Nomad Berber Women in Morocco

 

Berber woman bends over her loom

A nomad woman's work is never done

This Berber woman lives behind the great dunes of the Erg Chebbi located in southeastern Morocco. She is a widow with several children and I have visited her many times over the years. Since the loss of her husband she has not wandered with her small flock of goats. She built a small adobe or mud hut for herself that is adjacent to her large wool tent that she keeps as well. The family sleeps in the hut and it is here that she welcomes guests with the traditional glass of tea. Rarely does she have the mint that the Moroccans prize because she cannot get to the market to buy it should she have the money to do so.

Here she weaves a new strip of cloth to repair her tent. She has shorn her sheep, spun the wool and now weaves it.

The Berber men of Merzouga who earn their living taking tourists to the desert bring their groups to her tent for tea.  She earns a bit of extra money this way. The last time I visited her she came out of her hut proudly wearing a white frilly apron that a tourist had sent to her.  She has no chairs and tables yet, but just wait!

 The bare feet of a nomad woman are used to hold the yarn as she unravels an old sweater in order to weave the yarn into her rug. These are the simplest type of rugs. They look like shag rugs with a design chosen by the weaver.

a woman sits before a small oven baking bread

Baking bread is a daily chore for Berber women

The next photo is of a woman who lives in the village of Merzouga and she is baking her bread in the communal oven near her home. Bread is baked each day. It is a wholemeal flat bread and is delicious fresh from the oven. It dries out quickly even though it is kept wrapped in a woolen cloth inside a special bread basket. Day old bread is fed to the animals.

 Below a woman prepares couscous in the kitchen of a home in Merzouga. The house is adobe and has no running water although they do have electricity and television. They fetch the water in jerrycans which they fill at a well in the village.
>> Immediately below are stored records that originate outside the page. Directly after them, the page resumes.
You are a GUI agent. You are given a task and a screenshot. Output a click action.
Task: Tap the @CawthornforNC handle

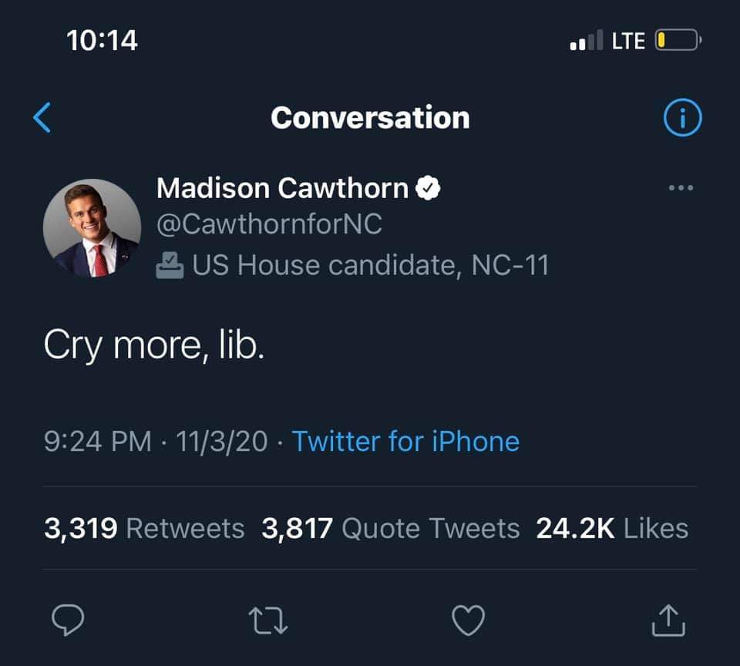coord(269,225)
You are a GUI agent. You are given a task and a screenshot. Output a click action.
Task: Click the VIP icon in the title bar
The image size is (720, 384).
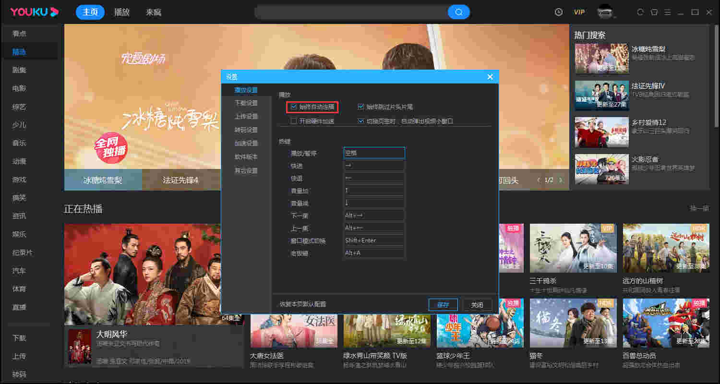pyautogui.click(x=579, y=12)
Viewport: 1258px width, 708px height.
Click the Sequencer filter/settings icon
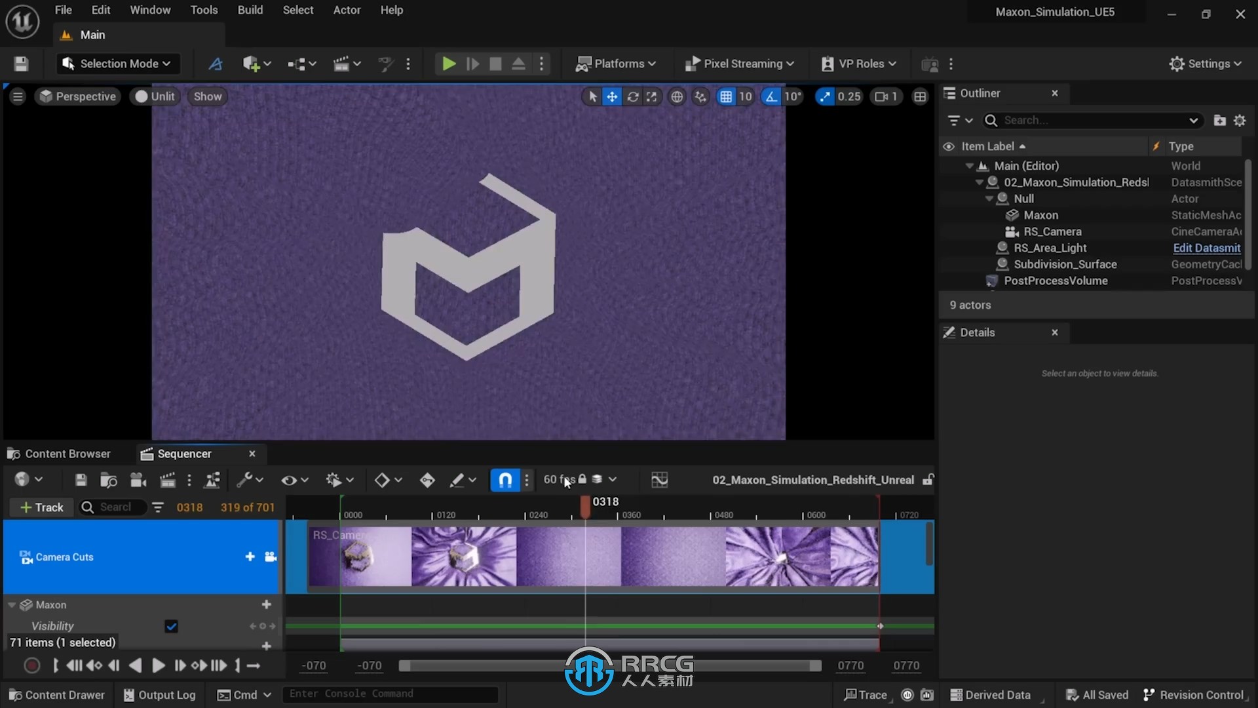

There is no furniture in the home.  Heavy blankets and straw mats are used as rugs and pillows line the walls of the “salon”. You can either lean your pillow against the wall as a backrest, or lie down and place it under your elbow which supports your head. Normally, women do not use a pillow… just the men. Women are most likely popping up and down fetching things or they could be preparing the tea. If the guests are all male, the man of the house prepares the tea and the woman is not present except to bring things as needed for the guest’s comfort. 

 

A nomad family (below) that lives in a tent in the High Atlas. We stopped to visit and the women hustled to make tea for us. You can see the tea tray at the bottom of the photo. I think Morocco is the most hospitable culture I have visited. You are always invited in, no matter if it is a home in town, a tent in the desert or a cave in the mountains.

 

A woman in her adobe hut in the desert south of Merzouga. She asked to have her photo taken with her son. She didn’t ask for a copy, just to have her photo taken was all she wanted. You can see at the bottom of the photo, she has her tea makings ready. The large round container holds sugar, something no Moroccan can be without.

My Berber friend told me that a husband was considered to be very “gentle” if he did not require his wife to fetch fuel for the cookfire. The women must set out with their donkey and stay in the desert searching for dried vegetation to burn. There are no trees.

two Berber women stand beside their donkey who is loaded with scrub bush

The desert is denuded when the women chop down the plants for firewood.